**Exercise directions:**
Filter the entries, keeping every line with the word "will".

___ Information

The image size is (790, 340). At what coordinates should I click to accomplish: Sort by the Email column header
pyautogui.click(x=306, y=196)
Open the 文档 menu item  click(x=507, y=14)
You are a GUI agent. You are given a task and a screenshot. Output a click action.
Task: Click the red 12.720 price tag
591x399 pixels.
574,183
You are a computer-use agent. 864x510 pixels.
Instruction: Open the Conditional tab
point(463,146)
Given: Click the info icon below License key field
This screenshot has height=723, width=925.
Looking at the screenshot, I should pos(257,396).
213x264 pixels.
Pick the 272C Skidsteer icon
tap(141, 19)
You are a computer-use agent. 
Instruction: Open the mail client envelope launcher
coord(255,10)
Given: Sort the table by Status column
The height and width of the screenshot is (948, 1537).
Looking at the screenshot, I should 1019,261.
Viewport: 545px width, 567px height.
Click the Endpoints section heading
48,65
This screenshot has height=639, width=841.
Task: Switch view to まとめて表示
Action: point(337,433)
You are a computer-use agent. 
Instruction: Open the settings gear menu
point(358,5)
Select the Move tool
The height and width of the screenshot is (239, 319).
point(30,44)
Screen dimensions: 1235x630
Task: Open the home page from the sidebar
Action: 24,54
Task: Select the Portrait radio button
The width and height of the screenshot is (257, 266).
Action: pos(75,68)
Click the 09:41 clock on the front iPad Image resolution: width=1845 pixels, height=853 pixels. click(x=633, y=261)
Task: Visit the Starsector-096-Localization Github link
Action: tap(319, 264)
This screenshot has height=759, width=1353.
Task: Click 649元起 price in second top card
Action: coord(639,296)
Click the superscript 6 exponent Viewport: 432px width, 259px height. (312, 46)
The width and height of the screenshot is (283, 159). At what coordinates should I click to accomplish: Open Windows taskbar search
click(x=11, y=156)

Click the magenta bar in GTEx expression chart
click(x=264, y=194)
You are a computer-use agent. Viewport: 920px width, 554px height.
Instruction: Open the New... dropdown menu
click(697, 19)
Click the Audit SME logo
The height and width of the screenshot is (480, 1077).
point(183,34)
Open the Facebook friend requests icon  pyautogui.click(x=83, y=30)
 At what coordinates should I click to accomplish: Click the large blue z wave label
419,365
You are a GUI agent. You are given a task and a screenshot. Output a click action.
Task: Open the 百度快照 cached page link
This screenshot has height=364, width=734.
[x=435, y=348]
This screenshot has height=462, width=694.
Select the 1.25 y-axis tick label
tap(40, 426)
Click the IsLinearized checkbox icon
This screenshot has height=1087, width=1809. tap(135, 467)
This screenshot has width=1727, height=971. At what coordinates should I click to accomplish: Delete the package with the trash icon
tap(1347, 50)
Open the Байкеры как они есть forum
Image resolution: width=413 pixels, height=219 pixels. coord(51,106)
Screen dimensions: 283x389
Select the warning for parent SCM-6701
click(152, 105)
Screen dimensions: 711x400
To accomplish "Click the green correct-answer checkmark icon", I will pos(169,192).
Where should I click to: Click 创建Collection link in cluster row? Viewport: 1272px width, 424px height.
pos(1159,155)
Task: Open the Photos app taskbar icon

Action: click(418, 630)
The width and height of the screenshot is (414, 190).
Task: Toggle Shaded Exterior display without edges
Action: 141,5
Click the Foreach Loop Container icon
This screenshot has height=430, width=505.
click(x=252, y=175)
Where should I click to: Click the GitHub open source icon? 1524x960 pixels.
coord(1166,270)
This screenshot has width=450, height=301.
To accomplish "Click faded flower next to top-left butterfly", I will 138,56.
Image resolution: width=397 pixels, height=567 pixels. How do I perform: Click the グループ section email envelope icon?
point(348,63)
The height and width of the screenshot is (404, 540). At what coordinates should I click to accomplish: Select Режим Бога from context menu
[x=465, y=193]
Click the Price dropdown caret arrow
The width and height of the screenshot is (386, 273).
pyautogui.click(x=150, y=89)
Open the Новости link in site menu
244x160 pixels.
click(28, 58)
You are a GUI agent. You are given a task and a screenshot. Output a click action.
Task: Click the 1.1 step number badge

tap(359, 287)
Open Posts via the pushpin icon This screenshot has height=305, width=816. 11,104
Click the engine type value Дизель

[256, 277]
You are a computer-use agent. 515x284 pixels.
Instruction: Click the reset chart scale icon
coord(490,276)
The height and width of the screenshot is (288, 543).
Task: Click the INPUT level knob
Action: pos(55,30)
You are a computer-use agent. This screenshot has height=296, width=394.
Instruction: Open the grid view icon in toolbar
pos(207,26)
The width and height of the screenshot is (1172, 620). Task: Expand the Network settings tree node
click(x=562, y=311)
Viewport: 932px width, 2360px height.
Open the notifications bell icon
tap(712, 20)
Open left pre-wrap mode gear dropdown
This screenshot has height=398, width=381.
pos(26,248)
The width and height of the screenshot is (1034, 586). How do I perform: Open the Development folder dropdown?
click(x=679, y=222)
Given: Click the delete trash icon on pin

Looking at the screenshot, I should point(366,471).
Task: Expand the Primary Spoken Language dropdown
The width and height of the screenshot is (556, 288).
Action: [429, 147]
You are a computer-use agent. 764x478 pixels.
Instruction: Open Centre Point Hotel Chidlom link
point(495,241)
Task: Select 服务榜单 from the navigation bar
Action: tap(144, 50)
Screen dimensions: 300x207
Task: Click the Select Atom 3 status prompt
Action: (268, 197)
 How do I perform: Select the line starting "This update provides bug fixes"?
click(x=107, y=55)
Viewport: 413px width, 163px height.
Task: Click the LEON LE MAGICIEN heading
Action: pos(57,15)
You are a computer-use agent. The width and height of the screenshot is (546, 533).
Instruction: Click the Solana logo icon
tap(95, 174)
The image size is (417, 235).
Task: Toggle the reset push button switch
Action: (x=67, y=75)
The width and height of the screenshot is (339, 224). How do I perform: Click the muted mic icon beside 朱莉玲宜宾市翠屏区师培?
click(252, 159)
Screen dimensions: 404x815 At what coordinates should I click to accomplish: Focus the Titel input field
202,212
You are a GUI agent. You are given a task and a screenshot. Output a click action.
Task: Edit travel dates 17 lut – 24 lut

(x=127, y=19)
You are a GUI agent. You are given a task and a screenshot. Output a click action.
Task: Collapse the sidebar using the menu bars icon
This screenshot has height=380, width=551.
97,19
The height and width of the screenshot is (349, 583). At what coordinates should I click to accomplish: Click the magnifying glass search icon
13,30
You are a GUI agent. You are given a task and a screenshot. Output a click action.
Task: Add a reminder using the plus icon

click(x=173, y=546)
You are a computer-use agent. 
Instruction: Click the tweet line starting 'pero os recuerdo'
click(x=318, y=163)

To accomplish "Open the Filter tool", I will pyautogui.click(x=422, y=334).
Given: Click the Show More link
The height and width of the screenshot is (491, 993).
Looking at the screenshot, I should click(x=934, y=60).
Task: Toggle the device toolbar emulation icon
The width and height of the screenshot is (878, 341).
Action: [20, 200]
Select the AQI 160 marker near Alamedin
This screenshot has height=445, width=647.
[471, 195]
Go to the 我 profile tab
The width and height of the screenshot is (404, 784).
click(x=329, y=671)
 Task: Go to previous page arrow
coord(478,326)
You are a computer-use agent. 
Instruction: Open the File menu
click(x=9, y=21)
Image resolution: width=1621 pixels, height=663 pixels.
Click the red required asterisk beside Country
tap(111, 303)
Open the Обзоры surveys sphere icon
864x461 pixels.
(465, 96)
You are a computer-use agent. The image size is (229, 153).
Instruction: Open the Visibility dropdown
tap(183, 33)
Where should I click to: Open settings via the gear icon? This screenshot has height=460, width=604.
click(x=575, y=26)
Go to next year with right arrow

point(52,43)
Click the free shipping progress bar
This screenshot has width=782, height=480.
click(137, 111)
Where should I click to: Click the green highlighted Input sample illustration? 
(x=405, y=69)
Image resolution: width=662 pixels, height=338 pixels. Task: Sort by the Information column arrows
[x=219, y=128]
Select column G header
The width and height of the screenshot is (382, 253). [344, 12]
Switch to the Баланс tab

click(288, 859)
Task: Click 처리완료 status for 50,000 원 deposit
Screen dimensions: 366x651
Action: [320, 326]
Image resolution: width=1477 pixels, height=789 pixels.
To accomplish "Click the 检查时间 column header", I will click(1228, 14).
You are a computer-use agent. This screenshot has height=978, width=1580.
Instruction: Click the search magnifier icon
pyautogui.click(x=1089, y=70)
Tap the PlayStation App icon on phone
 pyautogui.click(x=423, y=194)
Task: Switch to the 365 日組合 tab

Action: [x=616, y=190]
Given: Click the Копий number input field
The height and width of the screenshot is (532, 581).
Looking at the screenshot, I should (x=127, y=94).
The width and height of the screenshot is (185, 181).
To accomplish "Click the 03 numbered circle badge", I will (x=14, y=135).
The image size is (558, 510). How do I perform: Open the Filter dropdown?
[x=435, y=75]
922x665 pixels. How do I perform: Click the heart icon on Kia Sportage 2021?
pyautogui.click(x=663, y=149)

______

**Expected output:**
To accomplish "Click the green correct-answer checkmark icon", I will pos(169,192).
To accomplish "Click faded flower next to top-left butterfly", I will 138,56.
To accomplish "Open the Filter tool", I will pyautogui.click(x=422, y=334).
To accomplish "Click the 检查时间 column header", I will click(1228, 14).
To accomplish "Click the 03 numbered circle badge", I will (x=14, y=135).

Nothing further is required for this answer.